*** RECORDED DATA

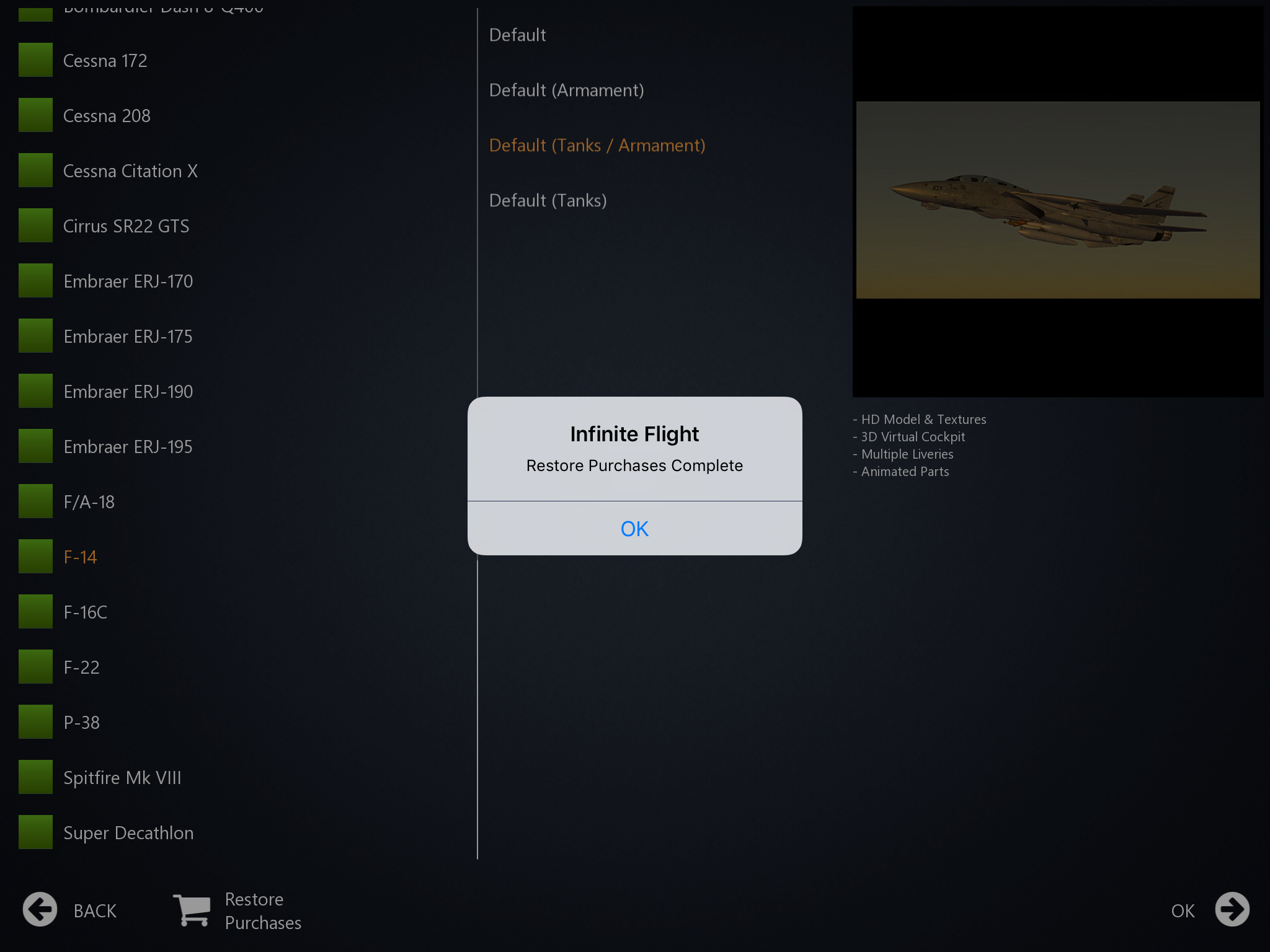This screenshot has width=1270, height=952.
Task: Choose Default (Tanks) livery option
Action: pos(548,201)
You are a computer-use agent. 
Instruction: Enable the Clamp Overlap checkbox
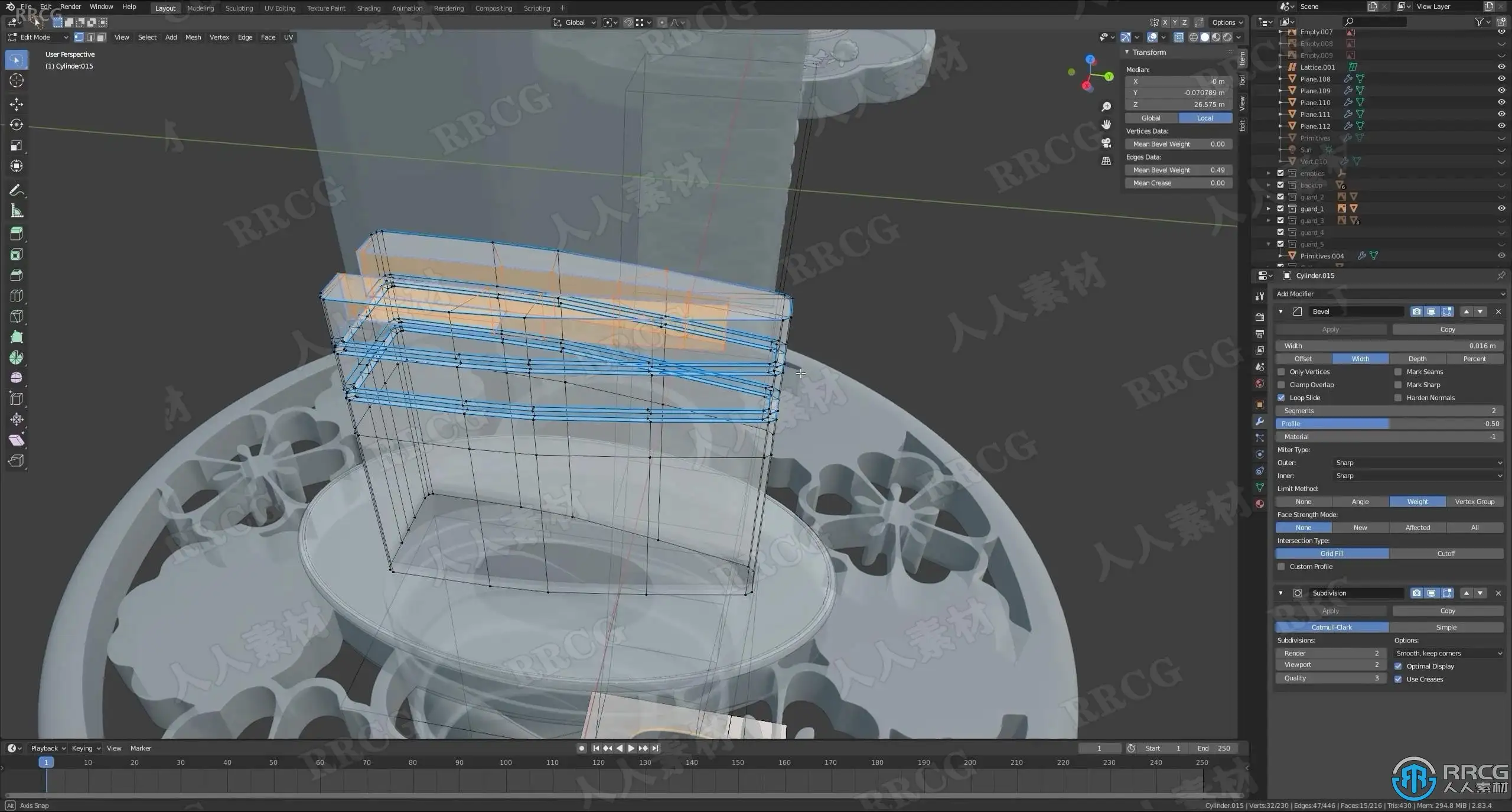coord(1281,385)
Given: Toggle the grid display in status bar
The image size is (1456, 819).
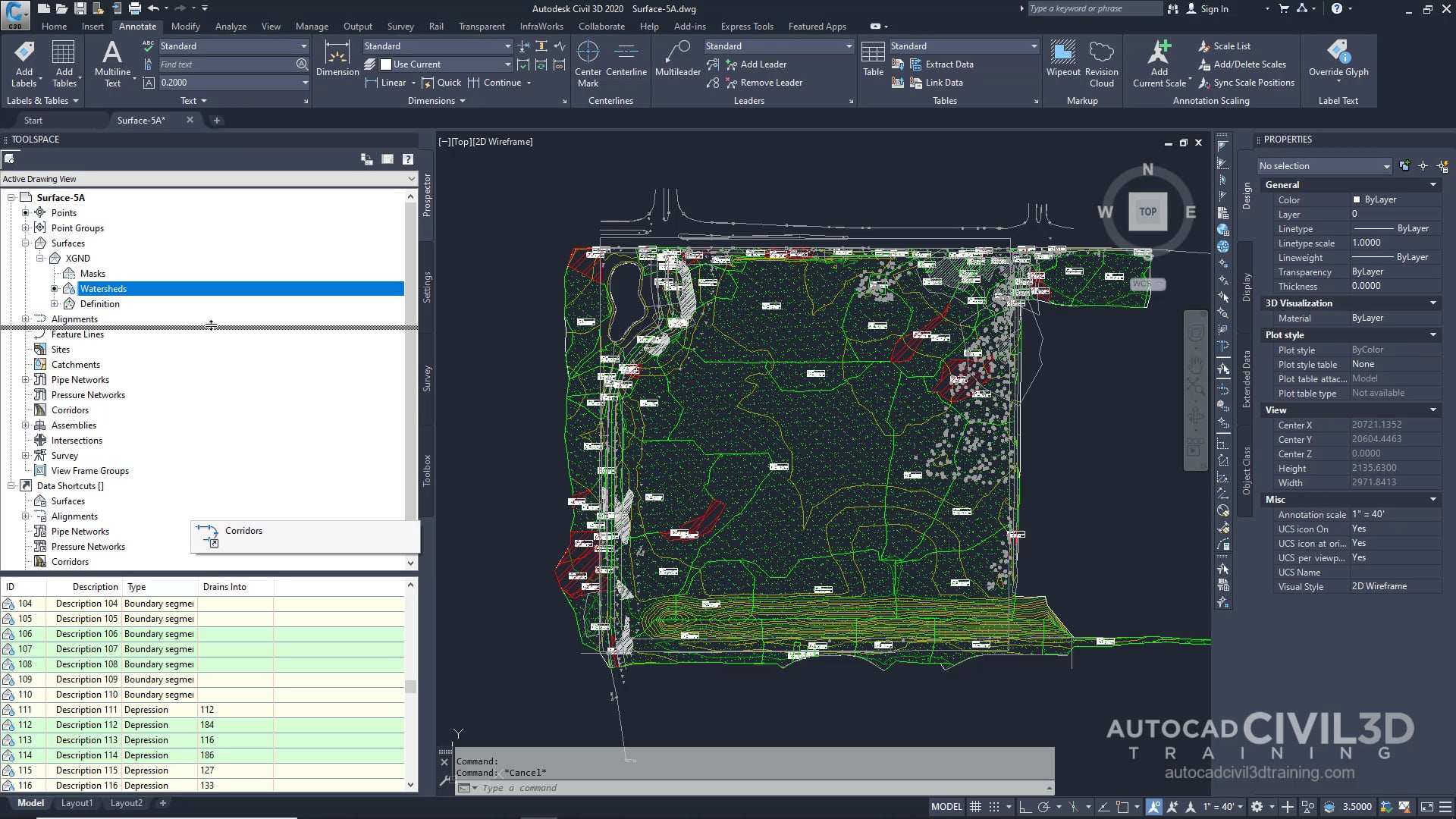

******

> _PROBLEM STATEMENT_
Where the line containing "Instruction: Enable the" appears, begin writing out the lines exactly, and continue through the end of the material above, omitting pictures.

> _SOLUTION FOR THIS EXERCISE_
Instruction: Enable the Clamp Overlap checkbox
coord(1281,385)
Given: Toggle the grid display in status bar
The image size is (1456, 819).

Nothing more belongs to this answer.